Carl Off: Carmina Burana for sure...


----------



## Art Rock (Nov 28, 2009)

silentio said:


> Every time I listen to Canteloube's Chants d'Auvergne or Vincent d'Indy's Symphony on a French Mountain Air, I couldn't help but get mad at them for not composing more with these styles.
> 
> Let us make a compilation of our favorite's one-hit wonders.
> 
> P/S: the criteria may be subjective. Many people will regard Bizet as a one-hit wonder dude with Carmen, but I think he composed many great pieces.
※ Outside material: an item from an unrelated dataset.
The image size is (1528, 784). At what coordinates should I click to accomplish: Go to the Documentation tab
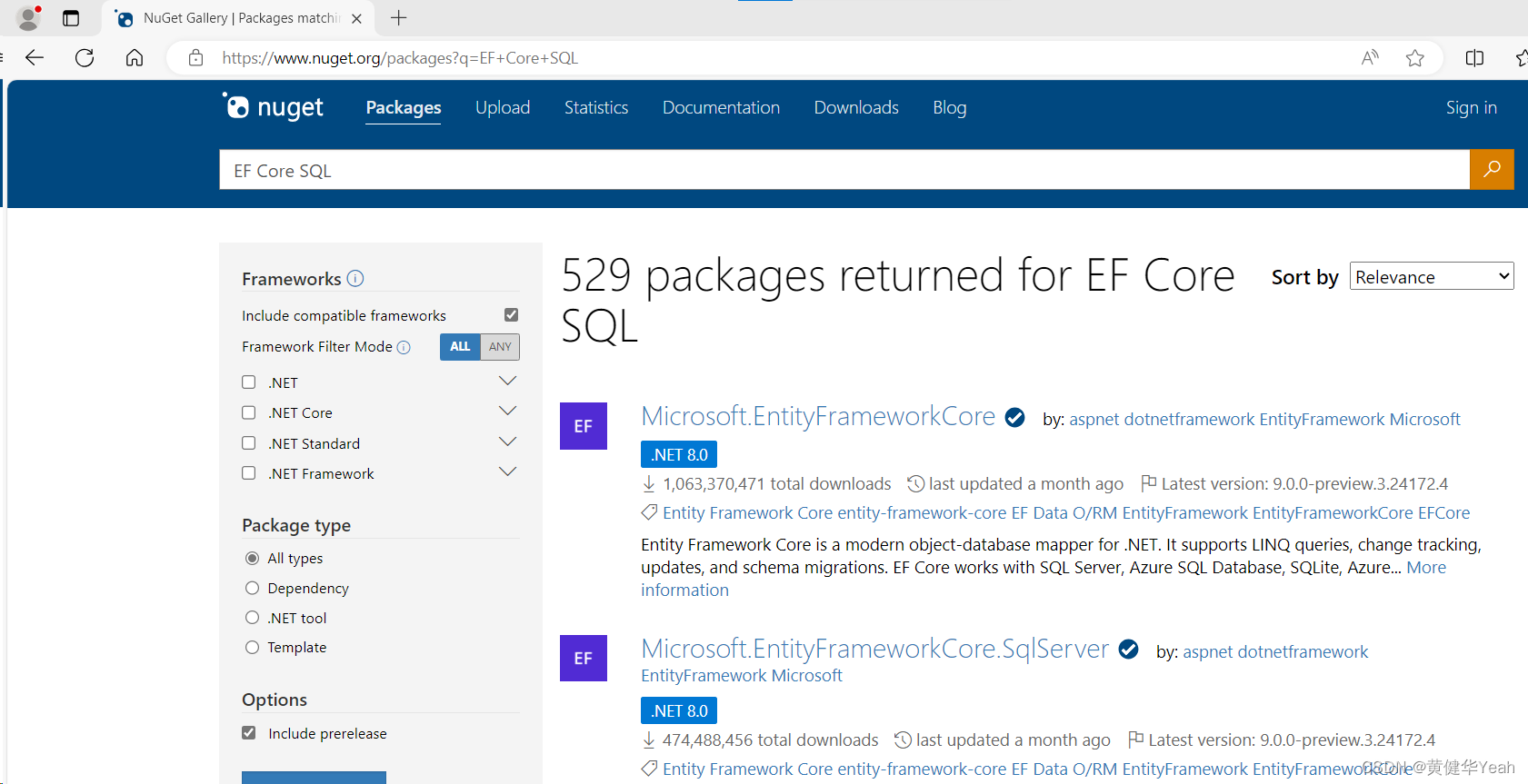(721, 107)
Right back at you... d'Indy composed lots of interesting works (there is a Chandos series with 4 or 5 CD's worth of orchestral music).
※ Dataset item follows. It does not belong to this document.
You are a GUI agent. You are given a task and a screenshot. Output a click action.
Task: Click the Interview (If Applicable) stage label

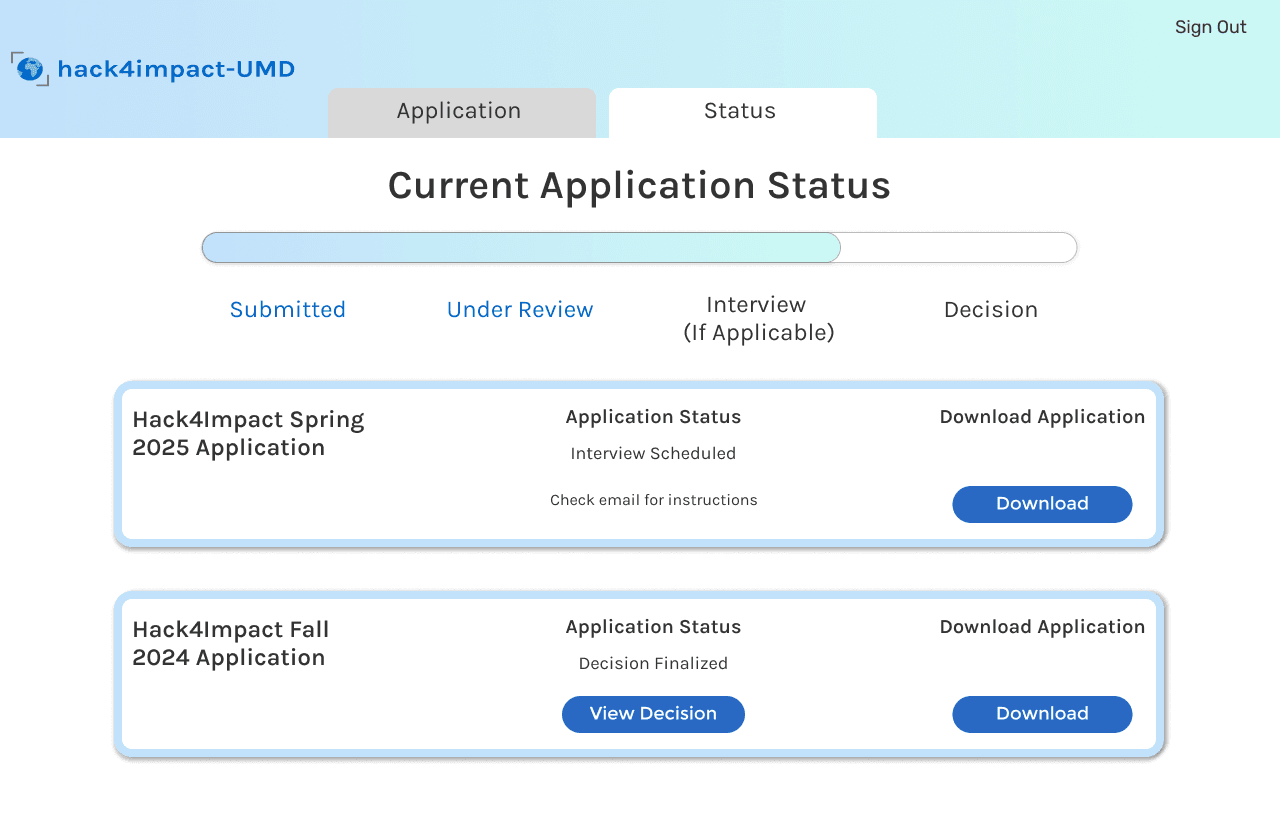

We had a thread like this a few months ago (with heated debates around Holst). Someone mentioned Durufle, which I think is a perfect example.


----------



## Boston Charlie (Dec 6, 2017)

silentio said:


> ...Many people will regard Bizet as a one-hit wonder dude with Carmen, but I think he composed many great pieces.


Without taking a thing away from "Carmen", where almost every number is a hit; I'd contend that Bizet's most beautiful "tune" is the duet from "Pearl Fishers". I first heard the duet from a box set I borrowed from the library that featured Fritz Wunderlich and Herman Prey singing a German translation version. I recently heard on the radio a version with Luciano Pavarotti that was also excellent. I forget who the baritone was, but I recognized Pavarotti's smooth tenor right away.


----------



## brianvds (May 1, 2013)

silentio said:


> Every time I listen to Canteloube's Chants d'Auvergne or Vincent d'Indy's Symphony on a French Mountain Air, I couldn't help but get mad at them for not composing more with these styles.
> 
> Let us make a compilation of our favorite's one-hit wonders.
> 
> P/S: the criteria may be subjective. Many people will regard Bizet as a one-hit wonder dude with Carmen, but I think he composed many great pieces.
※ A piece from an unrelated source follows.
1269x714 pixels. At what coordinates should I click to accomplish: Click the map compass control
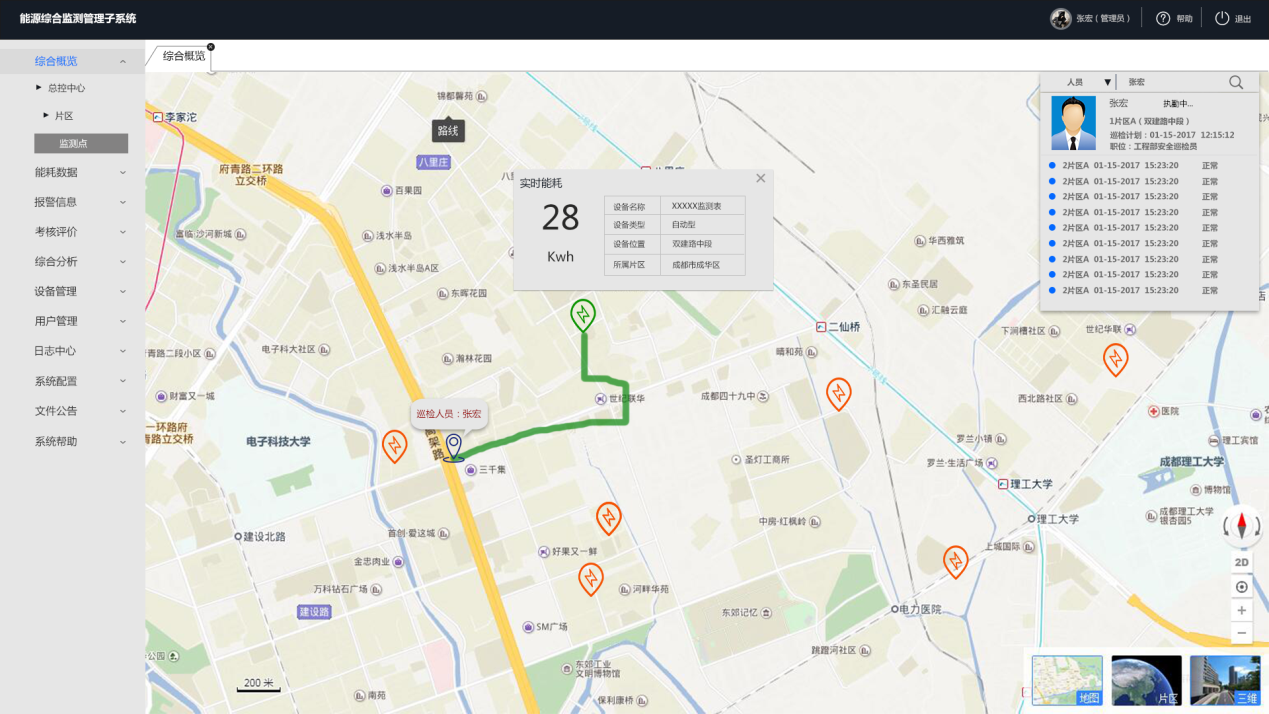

When I saw the title of this thread the very first thing that came to mind was the Canteloube piece.


----------



## Jacck (Dec 24, 2017)

list of one-hit wonders from wikipedia
https://en.wikipedia.org/wiki/One-hit_wonder#Classical_music_one-hit_wonders
is Joaquín Rodrigo's Concierto de Aranjuez a one-hit wonder?


----------



## Art Rock (Nov 28, 2009)

To repeat discussions from the previous thread: you cannot talk about "one hit wonders" without defining for which segment of the public. The 15 listed by Wikipedia are all over the place. Barber is only a one hit wonder for people who have just some interest in classical music or only know classical from use in movies - around TC his violin concerto and Knoxville are very popular. On the other hand, after 30+ years of listening to classical music, I can say I have never heard of Tekla Bądarzewska-Baranowska – Maiden's Prayer (and after searching for it on YouTube, just now is the first time I heard it).


----------



## Meyerbeer Smith (Mar 25, 2016)

Fromental Halévy, Fromental Halévy, and, again, Fromental Halévy. Known (if at all) for _La juive_, which is a GREAT opera. Powerful scenes, gripping drama, complex characters, beautiful music, interesting orchestration.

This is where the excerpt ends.